▶ **EXCERPT TO READ**

Widening polarisation on the retail market in Poland

Real estate advisory firm Cresa has prepared its latest report “Retail Occupier Economics 2019” on the condition of the Polish retail market in recent years. Tenants and other retail market players will find there data about Poland’s retail stock, space saturation, and the purchasing potential of the largest conurbations, as well as information on planned supply, brands entering the Polish market, and new projects and extensions completed last year.

“The report is our cyclical publication. From the current perspective, last year was a stable period for the Polish retail market, which performed well despite the ban on Sunday trading. Key challenges in the coming days and weeks will be to find a solution to safeguard the interests of tenants and landlords, restore financial liquidity, preserve jobs, and increase government support. In addition, retailers are increasingly calling for a temporary suspension of the Sunday trading ban to mitigate the consequences of the current crisis,” says Szymon Łukasik, Head of Retail at Cresa Poland.

“Tenants and developers will undoubtedly review their plans due to the economic slowdown caused by the COVID-19 epidemic. There will be delays in delivery of new retail space to the market and its commercialization. The value of the e-commerce market will certainly increase. However, all retail market players wish for a quick return to normal functioning and a trajectory of stable growth wherever possible,” says report author Magdalena Sadal, Head of Retail Research & Advisory, Cresa Poland.

▶ **TASK INSTRUCTIONS**
Transcribe the retail market article between "Widening polarisation on" and "completed last year.", inclusive. The entries after the retail market article are separate material.

▶ **EXTRACTED MATERIAL**
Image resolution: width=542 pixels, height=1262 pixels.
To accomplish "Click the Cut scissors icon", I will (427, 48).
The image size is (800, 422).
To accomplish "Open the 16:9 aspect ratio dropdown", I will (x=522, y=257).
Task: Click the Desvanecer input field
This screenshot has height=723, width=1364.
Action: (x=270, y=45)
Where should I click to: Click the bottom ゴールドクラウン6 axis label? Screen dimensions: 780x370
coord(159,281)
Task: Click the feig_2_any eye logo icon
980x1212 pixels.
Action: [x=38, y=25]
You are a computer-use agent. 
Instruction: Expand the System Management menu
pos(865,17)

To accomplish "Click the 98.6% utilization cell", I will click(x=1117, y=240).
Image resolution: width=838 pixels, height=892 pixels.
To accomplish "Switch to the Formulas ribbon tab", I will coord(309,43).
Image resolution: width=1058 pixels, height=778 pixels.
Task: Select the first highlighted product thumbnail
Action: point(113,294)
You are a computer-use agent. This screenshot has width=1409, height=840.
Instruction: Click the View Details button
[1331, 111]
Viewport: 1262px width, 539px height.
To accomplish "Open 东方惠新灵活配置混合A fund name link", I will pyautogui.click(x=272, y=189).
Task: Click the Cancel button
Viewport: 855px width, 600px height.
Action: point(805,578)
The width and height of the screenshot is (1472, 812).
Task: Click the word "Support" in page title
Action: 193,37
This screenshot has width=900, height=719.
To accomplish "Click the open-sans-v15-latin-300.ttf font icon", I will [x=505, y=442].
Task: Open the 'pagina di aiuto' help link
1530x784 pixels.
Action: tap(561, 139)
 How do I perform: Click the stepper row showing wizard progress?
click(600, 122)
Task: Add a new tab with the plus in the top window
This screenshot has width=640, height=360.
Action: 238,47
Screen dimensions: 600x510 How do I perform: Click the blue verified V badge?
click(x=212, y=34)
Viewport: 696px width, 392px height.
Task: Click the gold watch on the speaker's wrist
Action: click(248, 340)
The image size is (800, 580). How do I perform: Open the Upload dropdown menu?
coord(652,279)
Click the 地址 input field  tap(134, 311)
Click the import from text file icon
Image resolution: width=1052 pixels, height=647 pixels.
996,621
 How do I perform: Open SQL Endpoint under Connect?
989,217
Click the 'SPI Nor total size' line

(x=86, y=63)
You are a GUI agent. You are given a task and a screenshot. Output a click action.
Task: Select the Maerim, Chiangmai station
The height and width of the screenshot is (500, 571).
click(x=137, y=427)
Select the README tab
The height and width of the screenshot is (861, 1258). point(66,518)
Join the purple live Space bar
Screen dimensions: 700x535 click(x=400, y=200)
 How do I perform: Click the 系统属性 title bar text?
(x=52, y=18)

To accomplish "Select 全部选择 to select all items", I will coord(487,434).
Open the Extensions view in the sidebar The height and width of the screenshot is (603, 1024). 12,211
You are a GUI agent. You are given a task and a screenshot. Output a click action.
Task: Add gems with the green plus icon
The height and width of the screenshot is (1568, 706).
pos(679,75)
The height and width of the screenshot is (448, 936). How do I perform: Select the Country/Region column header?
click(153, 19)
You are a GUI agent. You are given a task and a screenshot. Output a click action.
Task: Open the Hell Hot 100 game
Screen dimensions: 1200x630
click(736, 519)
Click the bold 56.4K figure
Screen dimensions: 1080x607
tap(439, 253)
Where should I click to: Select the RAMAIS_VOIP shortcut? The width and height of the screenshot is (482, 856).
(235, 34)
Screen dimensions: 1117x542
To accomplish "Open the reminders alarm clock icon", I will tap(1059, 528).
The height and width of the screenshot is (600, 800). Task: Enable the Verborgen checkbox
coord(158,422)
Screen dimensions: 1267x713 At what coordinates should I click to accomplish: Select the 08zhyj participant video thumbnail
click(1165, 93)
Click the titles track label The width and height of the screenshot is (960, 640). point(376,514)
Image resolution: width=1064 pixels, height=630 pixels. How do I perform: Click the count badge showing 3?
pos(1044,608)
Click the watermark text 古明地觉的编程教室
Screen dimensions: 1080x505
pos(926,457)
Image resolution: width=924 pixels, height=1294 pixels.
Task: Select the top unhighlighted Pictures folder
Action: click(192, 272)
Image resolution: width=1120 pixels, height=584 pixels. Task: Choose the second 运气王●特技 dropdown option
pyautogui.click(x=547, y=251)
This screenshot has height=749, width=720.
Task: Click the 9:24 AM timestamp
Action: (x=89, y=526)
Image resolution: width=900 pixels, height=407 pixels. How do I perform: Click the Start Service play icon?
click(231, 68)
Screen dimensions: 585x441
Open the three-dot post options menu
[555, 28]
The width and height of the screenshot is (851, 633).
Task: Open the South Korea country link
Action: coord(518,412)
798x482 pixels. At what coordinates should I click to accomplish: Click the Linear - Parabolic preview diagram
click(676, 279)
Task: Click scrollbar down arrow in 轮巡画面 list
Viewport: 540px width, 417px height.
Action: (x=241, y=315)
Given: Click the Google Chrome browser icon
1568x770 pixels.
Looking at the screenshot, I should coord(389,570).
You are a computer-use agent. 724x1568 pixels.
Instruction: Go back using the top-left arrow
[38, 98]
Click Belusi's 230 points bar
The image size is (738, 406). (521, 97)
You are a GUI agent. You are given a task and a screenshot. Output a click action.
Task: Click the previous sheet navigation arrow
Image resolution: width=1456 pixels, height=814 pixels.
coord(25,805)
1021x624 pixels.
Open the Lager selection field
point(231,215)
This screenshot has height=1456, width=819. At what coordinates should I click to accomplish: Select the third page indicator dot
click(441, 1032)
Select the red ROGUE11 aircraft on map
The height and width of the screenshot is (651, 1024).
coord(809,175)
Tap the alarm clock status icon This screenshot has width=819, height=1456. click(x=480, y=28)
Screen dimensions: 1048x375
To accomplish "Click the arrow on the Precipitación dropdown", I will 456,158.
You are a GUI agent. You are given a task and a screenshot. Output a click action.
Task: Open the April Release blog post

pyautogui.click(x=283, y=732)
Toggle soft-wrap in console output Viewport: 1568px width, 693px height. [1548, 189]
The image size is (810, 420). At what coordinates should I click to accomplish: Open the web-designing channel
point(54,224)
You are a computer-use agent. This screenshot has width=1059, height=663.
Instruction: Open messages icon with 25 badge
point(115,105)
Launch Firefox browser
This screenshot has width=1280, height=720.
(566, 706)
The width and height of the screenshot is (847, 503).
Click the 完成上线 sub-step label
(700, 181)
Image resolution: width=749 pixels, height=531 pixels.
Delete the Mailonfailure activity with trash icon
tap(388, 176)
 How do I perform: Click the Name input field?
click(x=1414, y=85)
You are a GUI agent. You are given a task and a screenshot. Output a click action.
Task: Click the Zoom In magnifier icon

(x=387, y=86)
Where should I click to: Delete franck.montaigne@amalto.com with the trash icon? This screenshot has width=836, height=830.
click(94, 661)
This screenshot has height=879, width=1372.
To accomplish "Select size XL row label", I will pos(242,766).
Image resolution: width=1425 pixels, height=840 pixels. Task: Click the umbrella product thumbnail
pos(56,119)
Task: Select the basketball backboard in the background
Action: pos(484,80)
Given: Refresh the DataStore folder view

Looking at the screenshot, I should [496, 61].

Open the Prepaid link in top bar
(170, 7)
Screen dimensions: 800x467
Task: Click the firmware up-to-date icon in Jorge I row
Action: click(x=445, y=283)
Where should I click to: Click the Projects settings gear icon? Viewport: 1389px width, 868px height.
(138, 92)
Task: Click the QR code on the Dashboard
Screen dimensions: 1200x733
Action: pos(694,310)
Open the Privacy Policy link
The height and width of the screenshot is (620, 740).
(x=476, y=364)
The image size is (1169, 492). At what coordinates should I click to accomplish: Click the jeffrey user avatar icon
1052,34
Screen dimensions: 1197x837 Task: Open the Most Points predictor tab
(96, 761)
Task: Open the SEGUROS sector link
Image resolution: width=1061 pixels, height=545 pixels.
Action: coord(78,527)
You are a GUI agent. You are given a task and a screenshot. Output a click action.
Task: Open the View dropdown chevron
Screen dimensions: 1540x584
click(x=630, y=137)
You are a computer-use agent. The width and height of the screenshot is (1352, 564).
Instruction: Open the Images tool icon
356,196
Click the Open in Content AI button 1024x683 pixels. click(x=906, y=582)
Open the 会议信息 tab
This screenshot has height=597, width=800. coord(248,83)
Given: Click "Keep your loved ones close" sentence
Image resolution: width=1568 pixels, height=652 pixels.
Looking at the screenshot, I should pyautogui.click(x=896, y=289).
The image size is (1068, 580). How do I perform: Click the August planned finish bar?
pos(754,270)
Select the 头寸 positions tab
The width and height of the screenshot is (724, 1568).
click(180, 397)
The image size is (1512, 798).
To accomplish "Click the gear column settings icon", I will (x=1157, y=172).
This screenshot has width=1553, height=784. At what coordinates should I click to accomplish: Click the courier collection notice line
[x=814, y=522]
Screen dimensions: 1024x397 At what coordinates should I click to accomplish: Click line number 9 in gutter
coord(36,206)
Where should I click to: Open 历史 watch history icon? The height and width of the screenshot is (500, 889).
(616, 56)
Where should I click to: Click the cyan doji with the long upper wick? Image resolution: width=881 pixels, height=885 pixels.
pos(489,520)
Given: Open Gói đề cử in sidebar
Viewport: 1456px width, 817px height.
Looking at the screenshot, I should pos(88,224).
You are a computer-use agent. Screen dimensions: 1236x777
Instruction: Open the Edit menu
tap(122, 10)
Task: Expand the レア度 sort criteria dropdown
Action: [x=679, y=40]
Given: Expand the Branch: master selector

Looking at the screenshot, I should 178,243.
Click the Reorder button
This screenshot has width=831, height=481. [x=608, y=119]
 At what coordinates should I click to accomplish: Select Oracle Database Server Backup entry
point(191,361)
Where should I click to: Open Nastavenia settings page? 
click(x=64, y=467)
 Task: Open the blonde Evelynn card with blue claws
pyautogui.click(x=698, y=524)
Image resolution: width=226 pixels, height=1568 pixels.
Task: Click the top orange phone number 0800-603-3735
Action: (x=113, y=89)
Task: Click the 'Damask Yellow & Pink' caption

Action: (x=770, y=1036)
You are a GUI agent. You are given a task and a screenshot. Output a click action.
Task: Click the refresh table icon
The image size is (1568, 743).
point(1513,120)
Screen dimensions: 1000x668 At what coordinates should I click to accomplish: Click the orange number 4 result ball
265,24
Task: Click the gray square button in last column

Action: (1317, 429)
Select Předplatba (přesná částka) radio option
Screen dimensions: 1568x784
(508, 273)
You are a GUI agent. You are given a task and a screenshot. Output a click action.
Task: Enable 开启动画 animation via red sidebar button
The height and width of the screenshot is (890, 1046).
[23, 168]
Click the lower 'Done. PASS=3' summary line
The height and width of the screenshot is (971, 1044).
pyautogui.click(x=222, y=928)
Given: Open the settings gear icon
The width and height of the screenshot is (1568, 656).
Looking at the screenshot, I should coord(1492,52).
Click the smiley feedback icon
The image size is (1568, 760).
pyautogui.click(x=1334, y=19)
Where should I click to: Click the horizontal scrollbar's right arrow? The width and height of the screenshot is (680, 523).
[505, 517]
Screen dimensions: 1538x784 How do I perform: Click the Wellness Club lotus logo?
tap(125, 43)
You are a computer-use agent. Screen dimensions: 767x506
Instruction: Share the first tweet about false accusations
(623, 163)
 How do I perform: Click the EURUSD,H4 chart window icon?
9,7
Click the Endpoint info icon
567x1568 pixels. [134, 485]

▶ **ANSWER SECTION**
Widening polarisation on the retail market in Poland

Real estate advisory firm Cresa has prepared its latest report “Retail Occupier Economics 2019” on the condition of the Polish retail market in recent years. Tenants and other retail market players will find there data about Poland’s retail stock, space saturation, and the purchasing potential of the largest conurbations, as well as information on planned supply, brands entering the Polish market, and new projects and extensions completed last year.